%%
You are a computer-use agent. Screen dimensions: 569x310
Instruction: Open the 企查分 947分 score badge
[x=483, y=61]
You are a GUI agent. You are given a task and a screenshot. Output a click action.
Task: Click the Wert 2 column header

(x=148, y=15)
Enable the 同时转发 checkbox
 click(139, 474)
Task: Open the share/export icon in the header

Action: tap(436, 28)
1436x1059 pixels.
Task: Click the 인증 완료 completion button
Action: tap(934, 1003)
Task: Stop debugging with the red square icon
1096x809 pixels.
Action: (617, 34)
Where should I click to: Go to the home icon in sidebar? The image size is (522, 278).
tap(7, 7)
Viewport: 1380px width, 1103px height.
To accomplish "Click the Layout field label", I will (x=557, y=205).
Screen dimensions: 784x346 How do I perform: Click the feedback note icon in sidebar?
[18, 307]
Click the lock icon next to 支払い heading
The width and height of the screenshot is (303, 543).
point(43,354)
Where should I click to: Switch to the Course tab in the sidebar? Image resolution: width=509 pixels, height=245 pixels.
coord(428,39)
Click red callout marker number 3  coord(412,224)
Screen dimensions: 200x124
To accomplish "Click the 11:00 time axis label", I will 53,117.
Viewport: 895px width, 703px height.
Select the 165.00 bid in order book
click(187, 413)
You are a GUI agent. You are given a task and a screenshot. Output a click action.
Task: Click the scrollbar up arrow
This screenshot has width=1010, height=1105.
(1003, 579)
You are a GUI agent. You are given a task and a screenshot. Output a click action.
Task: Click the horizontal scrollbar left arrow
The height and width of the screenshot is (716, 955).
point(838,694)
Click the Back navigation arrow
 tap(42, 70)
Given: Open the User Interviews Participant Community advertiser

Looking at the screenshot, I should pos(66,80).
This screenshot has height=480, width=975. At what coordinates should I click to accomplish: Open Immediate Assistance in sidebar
%%
Could you write out all the records above again with "scrollbar" changed to "scroll bar" and nothing else altered?

You are a computer-use agent. Screen dimensions: 569x310
Instruction: Open the 企查分 947分 score badge
[x=483, y=61]
You are a GUI agent. You are given a task and a screenshot. Output a click action.
Task: Click the Wert 2 column header

(x=148, y=15)
Enable the 同时转发 checkbox
 click(139, 474)
Task: Open the share/export icon in the header

Action: tap(436, 28)
1436x1059 pixels.
Task: Click the 인증 완료 completion button
Action: tap(934, 1003)
Task: Stop debugging with the red square icon
1096x809 pixels.
Action: (617, 34)
Where should I click to: Go to the home icon in sidebar? The image size is (522, 278).
tap(7, 7)
Viewport: 1380px width, 1103px height.
To accomplish "Click the Layout field label", I will (x=557, y=205).
Screen dimensions: 784x346 How do I perform: Click the feedback note icon in sidebar?
[18, 307]
Click the lock icon next to 支払い heading
The width and height of the screenshot is (303, 543).
point(43,354)
Where should I click to: Switch to the Course tab in the sidebar? Image resolution: width=509 pixels, height=245 pixels.
coord(428,39)
Click red callout marker number 3  coord(412,224)
Screen dimensions: 200x124
To accomplish "Click the 11:00 time axis label", I will 53,117.
Viewport: 895px width, 703px height.
Select the 165.00 bid in order book
click(187, 413)
You are a GUI agent. You are given a task and a screenshot. Output a click action.
Task: Click the scroll bar up arrow
This screenshot has width=1010, height=1105.
(1003, 579)
You are a GUI agent. You are given a task and a screenshot. Output a click action.
Task: Click the horizontal scroll bar left arrow
The height and width of the screenshot is (716, 955).
point(838,694)
Click the Back navigation arrow
 tap(42, 70)
Given: Open the User Interviews Participant Community advertiser

Looking at the screenshot, I should pos(66,80).
This screenshot has height=480, width=975. At what coordinates should I click to accomplish: Open Immediate Assistance in sidebar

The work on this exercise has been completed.